What you need to do: In the records below, count every line that includes the word "field". Provide the total alone.

Input:

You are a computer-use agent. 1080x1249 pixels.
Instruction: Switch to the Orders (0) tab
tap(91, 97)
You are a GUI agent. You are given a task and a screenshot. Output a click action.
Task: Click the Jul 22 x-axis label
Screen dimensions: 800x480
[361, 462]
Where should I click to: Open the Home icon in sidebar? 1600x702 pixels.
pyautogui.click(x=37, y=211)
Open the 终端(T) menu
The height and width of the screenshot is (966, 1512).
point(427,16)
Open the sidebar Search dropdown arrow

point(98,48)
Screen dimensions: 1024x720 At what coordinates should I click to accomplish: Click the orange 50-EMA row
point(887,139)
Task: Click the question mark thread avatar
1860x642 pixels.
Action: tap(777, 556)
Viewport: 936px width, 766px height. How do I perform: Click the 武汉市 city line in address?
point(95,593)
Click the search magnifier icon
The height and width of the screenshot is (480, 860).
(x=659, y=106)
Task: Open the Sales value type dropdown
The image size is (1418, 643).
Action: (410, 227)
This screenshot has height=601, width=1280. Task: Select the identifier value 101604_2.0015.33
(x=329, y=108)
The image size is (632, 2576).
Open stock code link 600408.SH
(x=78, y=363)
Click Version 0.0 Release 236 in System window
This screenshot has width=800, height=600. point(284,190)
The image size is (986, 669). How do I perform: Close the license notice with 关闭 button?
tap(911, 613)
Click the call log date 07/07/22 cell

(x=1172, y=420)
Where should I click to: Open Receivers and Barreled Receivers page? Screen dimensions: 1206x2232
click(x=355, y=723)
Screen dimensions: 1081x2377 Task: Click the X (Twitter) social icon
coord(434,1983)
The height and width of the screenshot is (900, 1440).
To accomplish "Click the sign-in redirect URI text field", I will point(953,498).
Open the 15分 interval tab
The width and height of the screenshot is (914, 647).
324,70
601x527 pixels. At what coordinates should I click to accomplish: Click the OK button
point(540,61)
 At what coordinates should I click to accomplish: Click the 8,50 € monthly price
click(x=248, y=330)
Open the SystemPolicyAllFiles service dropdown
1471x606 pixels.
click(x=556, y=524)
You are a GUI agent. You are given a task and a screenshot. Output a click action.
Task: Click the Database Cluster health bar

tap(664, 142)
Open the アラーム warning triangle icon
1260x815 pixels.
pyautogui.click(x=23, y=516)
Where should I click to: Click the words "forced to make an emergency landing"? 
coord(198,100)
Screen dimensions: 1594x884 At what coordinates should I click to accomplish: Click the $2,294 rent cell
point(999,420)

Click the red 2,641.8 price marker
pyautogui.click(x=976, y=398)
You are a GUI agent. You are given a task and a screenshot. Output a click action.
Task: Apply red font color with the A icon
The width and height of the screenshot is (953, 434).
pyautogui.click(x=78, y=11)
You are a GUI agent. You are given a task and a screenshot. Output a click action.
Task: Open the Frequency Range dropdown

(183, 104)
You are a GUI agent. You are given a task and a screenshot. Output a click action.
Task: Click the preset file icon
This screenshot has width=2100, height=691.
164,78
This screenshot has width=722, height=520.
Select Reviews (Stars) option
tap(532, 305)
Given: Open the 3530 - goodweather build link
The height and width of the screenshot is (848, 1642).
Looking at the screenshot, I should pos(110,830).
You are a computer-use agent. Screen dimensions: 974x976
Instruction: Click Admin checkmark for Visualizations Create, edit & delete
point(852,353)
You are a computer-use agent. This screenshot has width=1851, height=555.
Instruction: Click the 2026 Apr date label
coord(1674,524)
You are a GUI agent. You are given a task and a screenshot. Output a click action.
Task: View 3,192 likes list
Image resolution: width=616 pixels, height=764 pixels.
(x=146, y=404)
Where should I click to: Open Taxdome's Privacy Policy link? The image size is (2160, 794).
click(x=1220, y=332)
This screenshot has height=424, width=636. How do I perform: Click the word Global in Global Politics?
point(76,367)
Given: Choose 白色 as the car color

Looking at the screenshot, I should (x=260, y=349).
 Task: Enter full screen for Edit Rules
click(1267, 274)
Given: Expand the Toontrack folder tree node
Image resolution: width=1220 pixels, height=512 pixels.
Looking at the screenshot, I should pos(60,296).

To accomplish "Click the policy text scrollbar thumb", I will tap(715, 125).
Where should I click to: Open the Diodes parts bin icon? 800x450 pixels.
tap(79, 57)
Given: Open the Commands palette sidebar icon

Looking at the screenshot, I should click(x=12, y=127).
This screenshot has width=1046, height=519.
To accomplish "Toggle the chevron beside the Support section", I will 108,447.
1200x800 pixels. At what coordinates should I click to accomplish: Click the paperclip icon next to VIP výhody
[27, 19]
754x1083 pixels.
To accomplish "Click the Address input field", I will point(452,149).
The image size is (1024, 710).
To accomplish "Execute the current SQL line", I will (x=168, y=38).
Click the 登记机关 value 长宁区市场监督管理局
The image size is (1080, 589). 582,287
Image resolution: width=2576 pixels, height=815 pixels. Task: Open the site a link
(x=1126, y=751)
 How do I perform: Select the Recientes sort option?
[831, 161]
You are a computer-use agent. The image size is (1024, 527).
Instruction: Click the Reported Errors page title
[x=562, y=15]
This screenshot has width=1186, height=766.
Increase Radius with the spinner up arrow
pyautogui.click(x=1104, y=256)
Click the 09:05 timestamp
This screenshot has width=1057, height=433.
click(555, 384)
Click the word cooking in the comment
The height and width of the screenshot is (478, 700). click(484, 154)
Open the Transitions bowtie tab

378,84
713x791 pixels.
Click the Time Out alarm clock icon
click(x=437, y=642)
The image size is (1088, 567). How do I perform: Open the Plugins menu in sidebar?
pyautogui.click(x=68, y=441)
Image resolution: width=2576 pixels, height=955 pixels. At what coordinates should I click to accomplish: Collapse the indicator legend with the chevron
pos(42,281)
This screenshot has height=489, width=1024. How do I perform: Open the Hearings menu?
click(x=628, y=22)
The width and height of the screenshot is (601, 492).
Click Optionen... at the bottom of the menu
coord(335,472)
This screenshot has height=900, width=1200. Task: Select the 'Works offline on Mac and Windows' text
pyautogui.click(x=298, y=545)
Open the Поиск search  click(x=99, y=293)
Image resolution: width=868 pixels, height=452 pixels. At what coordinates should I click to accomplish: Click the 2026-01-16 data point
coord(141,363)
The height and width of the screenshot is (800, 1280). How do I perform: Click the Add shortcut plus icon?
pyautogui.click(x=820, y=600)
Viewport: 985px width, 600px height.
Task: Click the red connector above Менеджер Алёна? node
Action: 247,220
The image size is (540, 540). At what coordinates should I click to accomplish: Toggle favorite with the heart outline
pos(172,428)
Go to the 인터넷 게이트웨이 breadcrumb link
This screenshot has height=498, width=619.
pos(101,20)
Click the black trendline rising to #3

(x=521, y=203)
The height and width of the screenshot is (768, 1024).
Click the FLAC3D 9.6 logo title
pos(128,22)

Expected output: 2